Fish blood serves as a crucial indicator of metabolism, nutritional status, and disease. When fish are affected by external factors or experience physiological or pathological changes, these changes are often reflected in blood parameters. Although blood lipid content represents only a small fraction of the total body lipid content, it plays a vital role in metabolism [38]. Lipids from both exogenous sources, such as absorbed food lipids, and endogenous sources, such as lipids synthesized by the liver or mobilized from adipose tissue, must pass through the blood to be transported to other tissues. Thus, blood lipid levels can provide insights into overall lipid metabolism in fish [38]. In our study, we examined the serum lipid levels, including CHOL, TG, HDL, and LDL, in L. rohita fed diets with SFO substituted for FO. We found that the serum levels of CHOL, TG, and HDL did not exhibit significant changes, while LDL levels were significantly higher in the SFO-fed group than in the FO-fed group.
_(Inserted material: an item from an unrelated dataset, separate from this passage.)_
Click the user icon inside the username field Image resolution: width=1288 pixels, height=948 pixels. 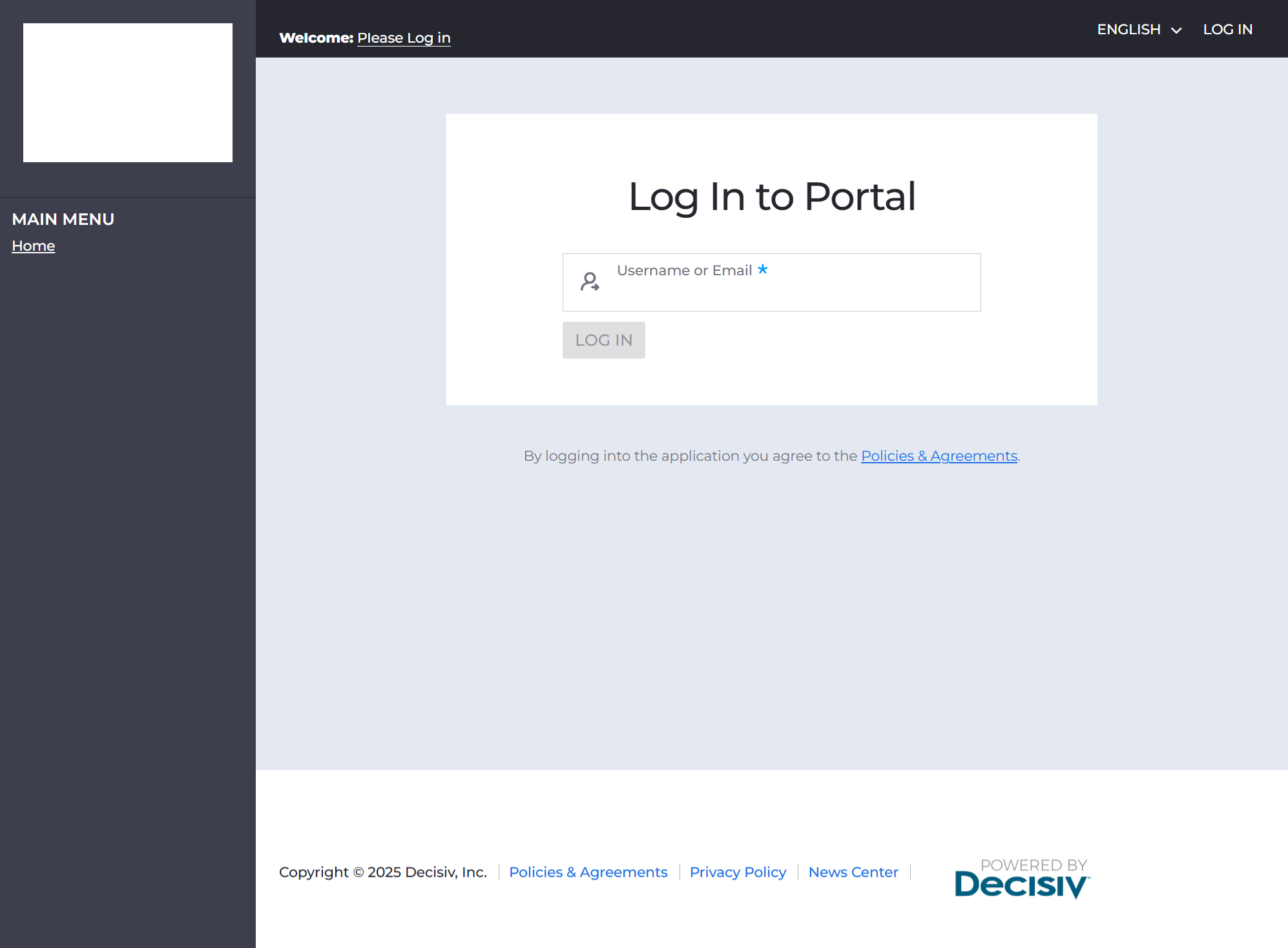590,282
Similar findings were reported by Jin et al. [14] in juvenile black seabream, where CHOL levels remained the same, and by Yu et al. [6] in hybrid sturgeon, where cholesterol, TG, and HDL levels were comparable, but LDL levels were higher in fish fed SFO than in those fed FO. It is well known that the HDL: LDL ratio is higher in animals and humans receiving EPA and DHA in the diet, as described in the recent systematic review by Wang et al. [59]. Elevated dietary levels of LDL in fish seem to also conform to this mechanism of the blood transport profile of lipoprotein carrier complexes, thereby reducing this ratio. Additionally, the stress biomarkers cortisol and glucose showed similar levels in all dietary and control groups, consistent with the results reported by Yu et al. [6] in hybrid sturgeons.
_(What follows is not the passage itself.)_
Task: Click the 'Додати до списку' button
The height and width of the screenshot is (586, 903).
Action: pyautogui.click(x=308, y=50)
Assessing oxidative function is a significant approach to evaluating the welfare of aquatic species under stressful conditions [60, 61]. Oxidative stress arises from the imbalance between the generation of reactive oxygen species (ROS) and the protective antioxidant defense system [62, 63]. ROS are produced continuously in living organisms and can be harmful, particularly under toxic conditions [64]. Antioxidant enzymes such as CAT, SOD, and GPx play a crucial role in scavenging or neutralizing free radicals (ROS) that can damage cell membranes when present in excessive amounts [62, 65]. MDA is a metabolite derived from lipid peroxidation, specifically from the oxidation of fatty acids with multiple methylene interrupted double bonds [14, 43, 66, 67]. In our study, substituting SFO for FO in the fish diet did not lead to changes in the activity of SOD, CAT, and GSH-Px in the serum and liver, while MDA activity increased. Similar findings were reported by Jin et al. [14] in juvenile black seabream, where SOD and GSH-Px levels remained unchanged while MDA levels decreased in the liver and serum. Similarly, El Asely et al. [43] observed no changes in SOD and GPx activity in Nile tilapia, Reda et al. [54] reported no alterations in SOD and GPX activity in Oreochromis niloticus, and Yu et al. [6] found that in hybrid sturgeon, GSH-Px and SOD were the same when fed by substituting SFO in the fish diet by replacing FO.

Conclusion

In conclusion, fully replacing fish oil with SFO has shown potential for complete FO substitution without compromising growth and overall health status. Interestingly, L. rohita exhibited a preference for using SFO as a lipid source, which resulted in improved growth performance and did not affect the serum biochemistry or antioxidant and immune capacity. Furthermore, the fatty acid composition of the L. rohita muscle and liver closely mirrored the composition of their dietary fatty acids. Our findings suggest that careful selection of alternative lipid sources can have a significant impact on the growth, health, and nutritional quality of L. rohita. These insights contribute to the development of sustainable aquaculture practices that prioritize the replacement of FO with suitable alternatives, ensuring the well-being of fish populations and providing consumers with healthy and high-quality fish options.

Data Availability

All relevant data are within the paper.

Funding Statement

The author(s) received no specific funding for this work.